Dan Savage - Early Life and Education

Early Life and Education

Dan Savage was born to William and Judy Savage in Chicago, Illinois, and is of Irish ancestry. The third of four children, Savage was raised as a Roman Catholic and attended Quigley Preparatory Seminary North, which he has described as "a Catholic high school in Chicago for boys thinking of becoming priests." Though Savage has stated that he is now "a wishy-washy agnostic" and an atheist, he has said that he still considers himself "culturally Catholic."

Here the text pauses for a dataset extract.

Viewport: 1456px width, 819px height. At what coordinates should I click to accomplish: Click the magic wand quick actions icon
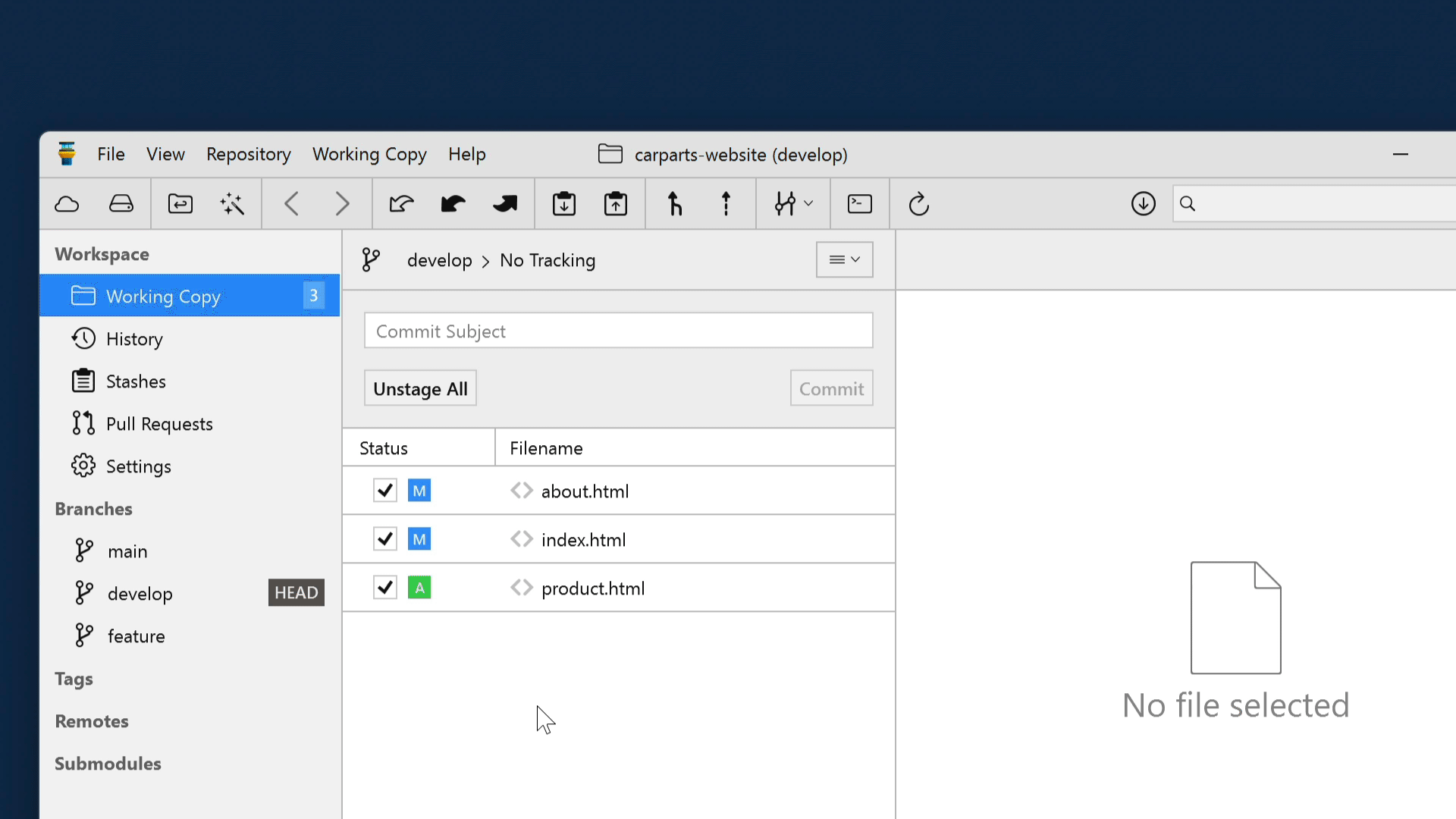pyautogui.click(x=232, y=204)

Savage attended the University of Illinois at Urbana-Champaign, where he studied theater and history. As a theater director, Savage (working under the name "Keenan Hollahan") was a founder of Seattle's Greek Active Theater. Much of the group's work has been queer recontextualizations of classic works, such as a tragicomic Macbeth with both the title character and Lady Macbeth played by performers of the opposite sex. In March 2001, he directed his own Egguus at Consolidated Works, a parody of Peter Shaffer's 1973 play Equus which exchanged a fixation on horses for a fixation on chickens. Savage has not directed, produced, or performed in any productions since a 2003 production of Letters from the Earth, also at Consolidated Works, his trimmed version of Mark Twain's The Diary of Adam and Eve, which received scathing reviews, including one from his own paper, "My Boss's Show Stinks".